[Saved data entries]

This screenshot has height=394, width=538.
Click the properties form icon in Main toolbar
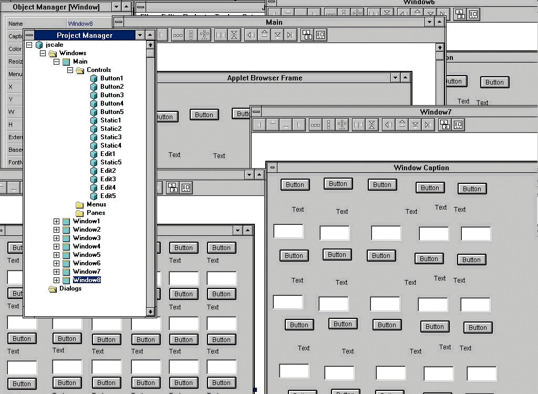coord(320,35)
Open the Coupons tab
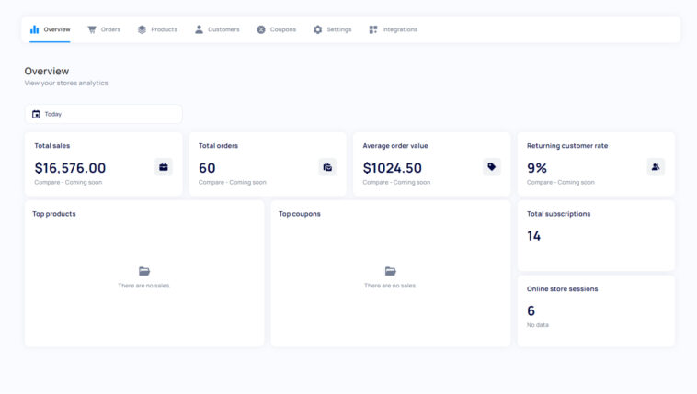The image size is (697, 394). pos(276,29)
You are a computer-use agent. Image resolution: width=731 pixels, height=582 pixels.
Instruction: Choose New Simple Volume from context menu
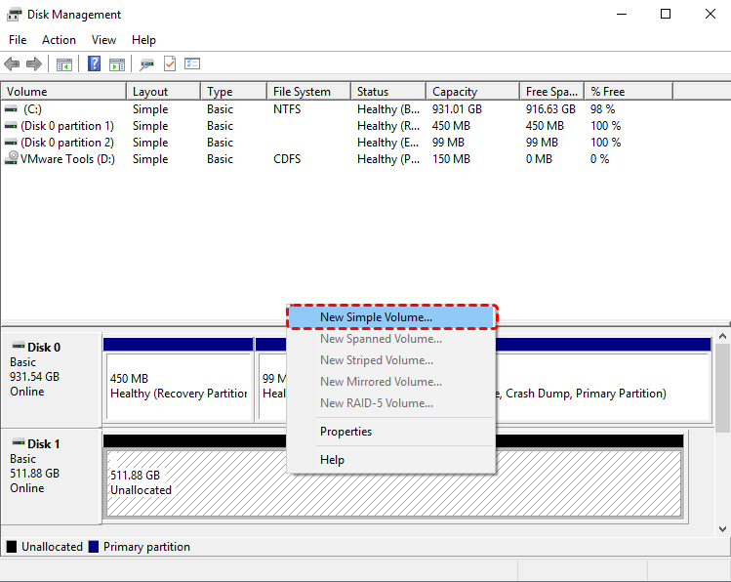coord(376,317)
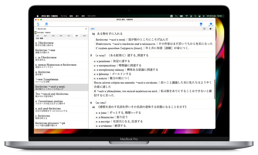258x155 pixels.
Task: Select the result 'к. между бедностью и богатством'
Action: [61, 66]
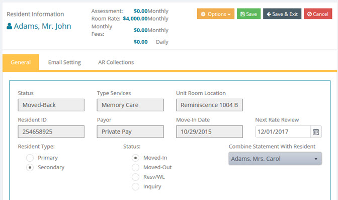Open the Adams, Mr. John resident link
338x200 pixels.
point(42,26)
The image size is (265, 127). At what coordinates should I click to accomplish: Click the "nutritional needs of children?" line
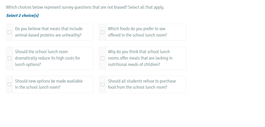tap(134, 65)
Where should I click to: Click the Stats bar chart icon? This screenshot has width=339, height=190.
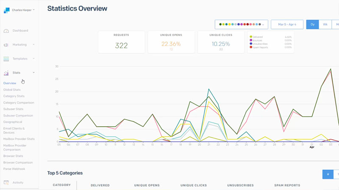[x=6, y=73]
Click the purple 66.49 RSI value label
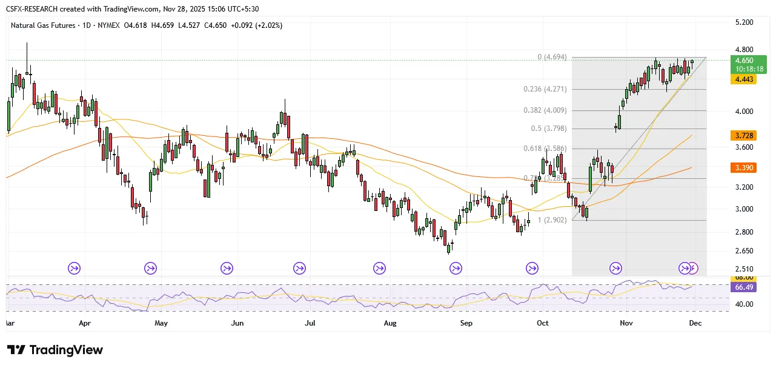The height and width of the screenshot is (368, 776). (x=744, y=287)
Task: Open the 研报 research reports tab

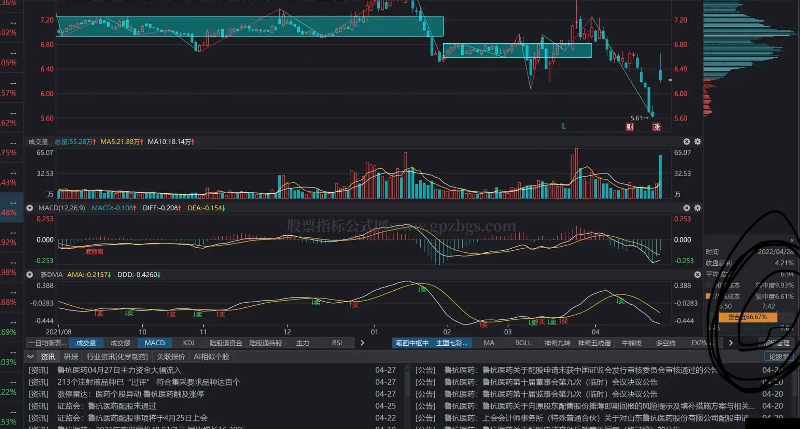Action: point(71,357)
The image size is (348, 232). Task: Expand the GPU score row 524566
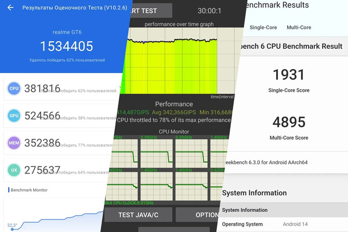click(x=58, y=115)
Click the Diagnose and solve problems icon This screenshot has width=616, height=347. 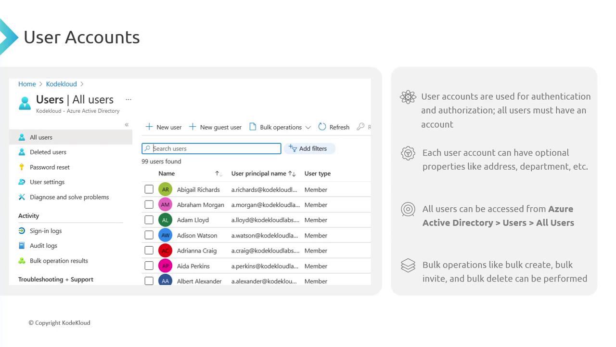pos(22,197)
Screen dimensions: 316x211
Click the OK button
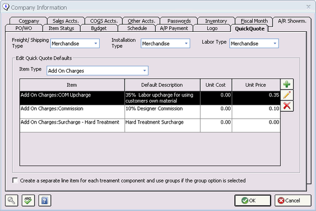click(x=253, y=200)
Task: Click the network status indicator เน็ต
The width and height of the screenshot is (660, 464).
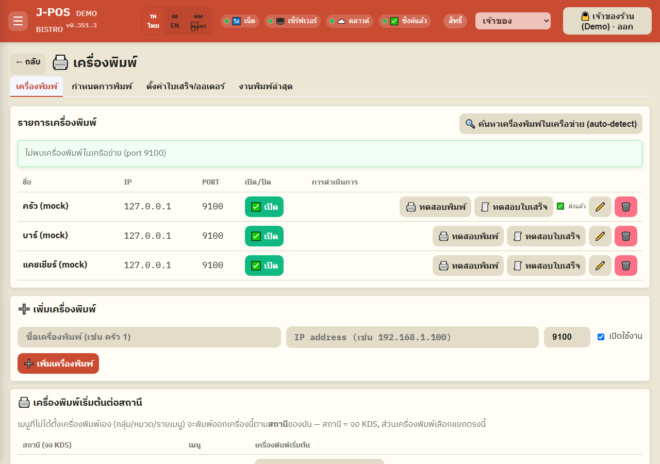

» **Problem description**
Nothing but the lines from the one containing "Task: Click the network status indicator เน็ต" through the end of the entries should be written out, exactly and without pictures.

» **Response area**
Task: Click the network status indicator เน็ต
The width and height of the screenshot is (660, 464).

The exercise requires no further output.